- [Set task 1]:
In the passage on Deportivo Cali Femenino below, list each football competition mentioned by name.

>> Begin Passage shown

Deportivo Cali Femenino, commonly known as Deportivo Cali, is a professional women's football club based in Cali, Colombia. They are the women's football section of Deportivo Cali and currently play in the Colombian Women's Football League, the top level women's football league in Colombia.

History
Although Deportivo Cali declined to take part in the first Liga Femenina Profesional tournament in 2017 alleging that they lacked the financial resources to field both a men's and a women's team, the requirement issued by both CONMEBOL and DIMAYOR ahead of the 2019 season to field a women's team in order for the men's team to be allowed to compete in international competitions compelled Deportivo Cali to found their professional women's football section, as the men's side qualified for the 2019 Copa Sudamericana on sporting merit.

>> End Passage shown
>> Begin Given data

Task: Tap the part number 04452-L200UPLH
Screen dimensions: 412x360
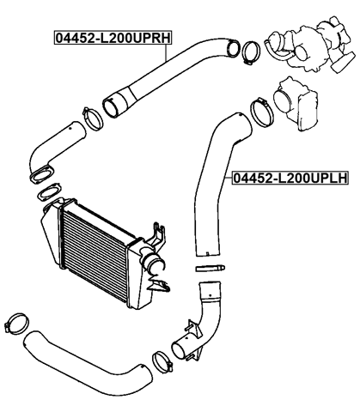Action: point(289,179)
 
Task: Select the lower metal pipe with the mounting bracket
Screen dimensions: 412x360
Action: point(197,330)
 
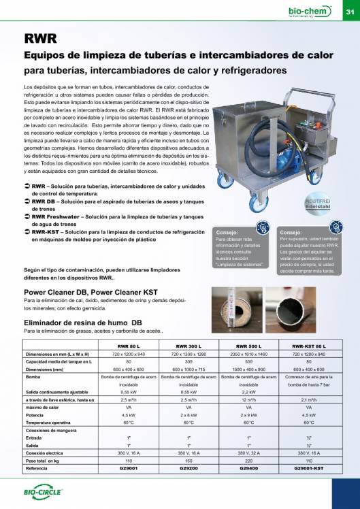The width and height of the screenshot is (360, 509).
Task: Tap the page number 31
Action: point(349,12)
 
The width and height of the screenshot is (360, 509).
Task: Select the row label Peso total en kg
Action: point(45,462)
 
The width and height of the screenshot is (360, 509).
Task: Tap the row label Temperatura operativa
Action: point(48,421)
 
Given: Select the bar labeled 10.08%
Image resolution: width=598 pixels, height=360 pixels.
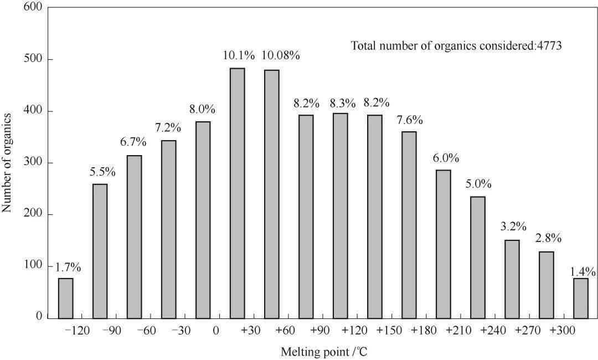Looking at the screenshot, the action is point(271,194).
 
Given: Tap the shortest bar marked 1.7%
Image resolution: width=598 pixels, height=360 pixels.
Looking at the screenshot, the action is point(65,298).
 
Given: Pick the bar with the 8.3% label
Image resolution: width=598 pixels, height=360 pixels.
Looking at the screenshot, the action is point(340,216).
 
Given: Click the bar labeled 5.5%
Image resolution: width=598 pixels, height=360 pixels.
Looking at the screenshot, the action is point(100,251).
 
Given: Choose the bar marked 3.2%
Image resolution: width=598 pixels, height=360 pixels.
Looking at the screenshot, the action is point(512,279).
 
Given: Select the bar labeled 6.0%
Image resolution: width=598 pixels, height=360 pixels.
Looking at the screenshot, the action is point(443,244).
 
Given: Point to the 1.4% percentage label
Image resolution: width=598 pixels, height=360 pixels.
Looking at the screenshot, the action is point(582,271).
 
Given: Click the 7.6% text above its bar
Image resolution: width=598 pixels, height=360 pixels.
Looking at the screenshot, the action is point(410,120).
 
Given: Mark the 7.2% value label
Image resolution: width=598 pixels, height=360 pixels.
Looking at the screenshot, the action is point(168,127).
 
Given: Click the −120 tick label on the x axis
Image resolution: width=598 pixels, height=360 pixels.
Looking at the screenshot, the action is point(77,330).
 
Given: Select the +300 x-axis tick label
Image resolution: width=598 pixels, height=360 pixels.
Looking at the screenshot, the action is point(562,330).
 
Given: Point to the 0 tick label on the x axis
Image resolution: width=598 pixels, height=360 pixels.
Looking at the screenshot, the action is point(216,330).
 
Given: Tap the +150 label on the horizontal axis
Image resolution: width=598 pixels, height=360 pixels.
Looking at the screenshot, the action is point(389,330).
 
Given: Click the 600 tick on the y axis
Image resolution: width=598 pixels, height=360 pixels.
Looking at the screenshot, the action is point(34,7).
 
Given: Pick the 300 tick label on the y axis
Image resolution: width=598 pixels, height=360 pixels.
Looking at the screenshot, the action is point(34,162).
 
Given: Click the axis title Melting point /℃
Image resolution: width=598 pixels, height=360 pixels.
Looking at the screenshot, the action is point(324,352).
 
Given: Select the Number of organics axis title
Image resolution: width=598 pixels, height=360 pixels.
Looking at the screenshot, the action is point(7,163).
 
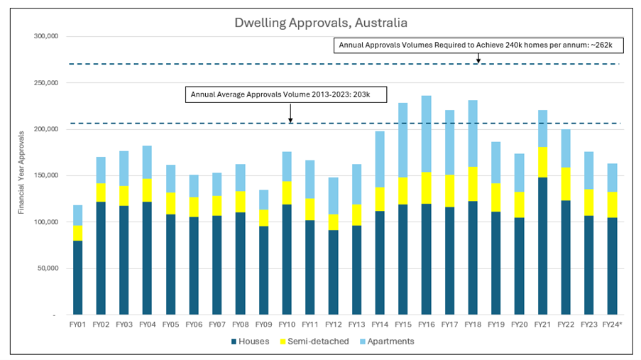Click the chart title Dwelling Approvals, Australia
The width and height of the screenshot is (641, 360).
[x=321, y=23]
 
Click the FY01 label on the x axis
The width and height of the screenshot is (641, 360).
[x=77, y=324]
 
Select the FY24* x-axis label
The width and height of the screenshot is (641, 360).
[x=613, y=324]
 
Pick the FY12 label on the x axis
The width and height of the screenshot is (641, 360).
[x=334, y=324]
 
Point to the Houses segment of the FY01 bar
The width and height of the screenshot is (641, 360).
[x=77, y=277]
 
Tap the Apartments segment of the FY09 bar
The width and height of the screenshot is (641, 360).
[x=263, y=200]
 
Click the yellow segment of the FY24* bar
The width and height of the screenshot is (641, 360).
[x=613, y=204]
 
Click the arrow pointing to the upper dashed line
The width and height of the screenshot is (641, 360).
[x=478, y=58]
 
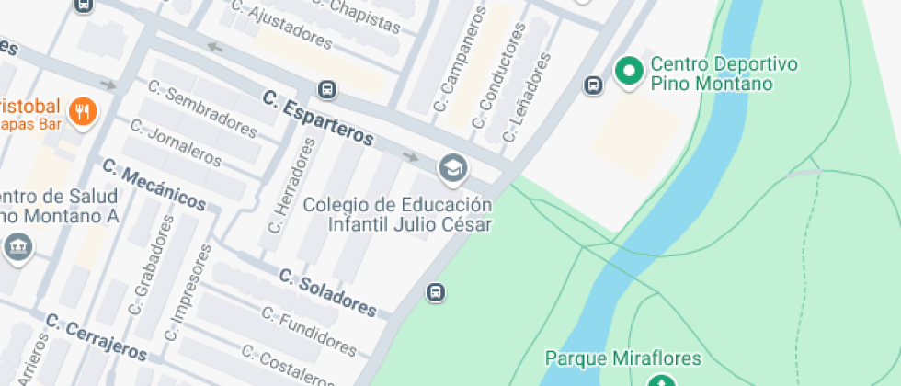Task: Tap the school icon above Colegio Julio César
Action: click(451, 168)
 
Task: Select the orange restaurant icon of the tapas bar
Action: click(84, 111)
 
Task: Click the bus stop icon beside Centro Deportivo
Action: click(593, 85)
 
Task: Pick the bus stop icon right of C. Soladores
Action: click(435, 293)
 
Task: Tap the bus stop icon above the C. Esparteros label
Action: click(326, 89)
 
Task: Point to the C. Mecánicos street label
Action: click(154, 184)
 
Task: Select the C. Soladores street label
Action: click(327, 292)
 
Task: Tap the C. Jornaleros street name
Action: click(176, 142)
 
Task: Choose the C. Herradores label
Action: click(291, 184)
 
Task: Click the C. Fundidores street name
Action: click(309, 330)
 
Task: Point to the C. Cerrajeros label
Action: click(96, 337)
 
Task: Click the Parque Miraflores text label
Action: click(623, 358)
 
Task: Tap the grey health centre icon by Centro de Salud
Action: click(17, 246)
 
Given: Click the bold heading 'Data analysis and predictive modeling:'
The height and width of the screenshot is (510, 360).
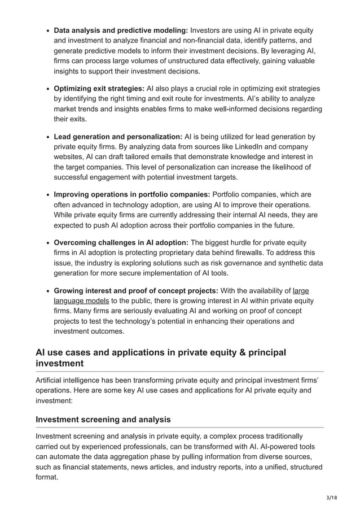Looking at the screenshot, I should tap(121, 30).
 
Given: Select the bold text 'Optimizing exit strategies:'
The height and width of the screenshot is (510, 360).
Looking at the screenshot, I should tap(99, 89).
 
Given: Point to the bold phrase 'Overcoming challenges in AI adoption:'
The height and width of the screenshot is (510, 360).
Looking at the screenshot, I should tap(121, 243).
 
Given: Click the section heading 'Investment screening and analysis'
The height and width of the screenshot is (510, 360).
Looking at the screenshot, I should tap(103, 420).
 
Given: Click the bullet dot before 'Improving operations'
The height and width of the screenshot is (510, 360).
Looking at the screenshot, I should tap(47, 195).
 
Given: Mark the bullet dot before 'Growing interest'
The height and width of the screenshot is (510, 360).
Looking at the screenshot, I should tap(47, 291).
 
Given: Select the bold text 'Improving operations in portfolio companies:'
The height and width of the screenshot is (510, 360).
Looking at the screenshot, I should tap(131, 195).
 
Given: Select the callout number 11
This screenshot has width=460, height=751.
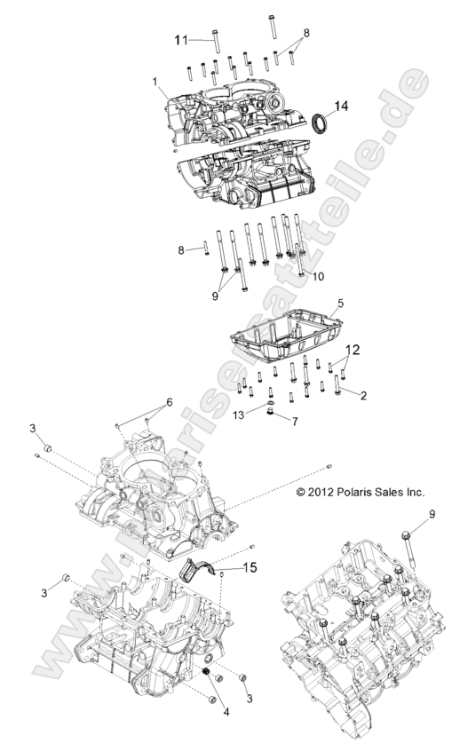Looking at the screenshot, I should pyautogui.click(x=181, y=40).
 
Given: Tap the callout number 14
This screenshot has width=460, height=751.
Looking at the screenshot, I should pyautogui.click(x=341, y=106).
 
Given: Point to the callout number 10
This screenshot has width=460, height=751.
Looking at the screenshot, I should pyautogui.click(x=318, y=277).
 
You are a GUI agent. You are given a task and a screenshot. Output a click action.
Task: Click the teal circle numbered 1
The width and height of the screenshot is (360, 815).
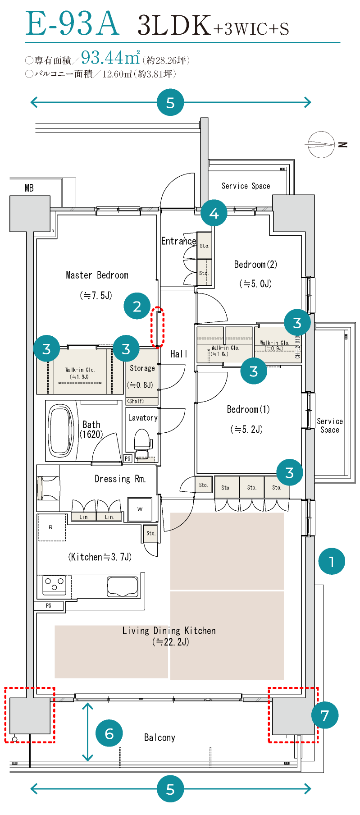(x=332, y=561)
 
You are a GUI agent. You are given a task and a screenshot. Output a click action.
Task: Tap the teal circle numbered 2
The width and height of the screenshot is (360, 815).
(x=137, y=306)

>> End Given data

- [Set task 2]:
Pull out every line of the rows above that contains the word "callout".

- [Reply 1]:
- Colombian Women's Football League
- Liga Femenina Profesional
- Copa Sudamericana

- [Reply 2]:
Given: Select the callout number 11
Given: Tap the callout number 14
Given: Point to the callout number 10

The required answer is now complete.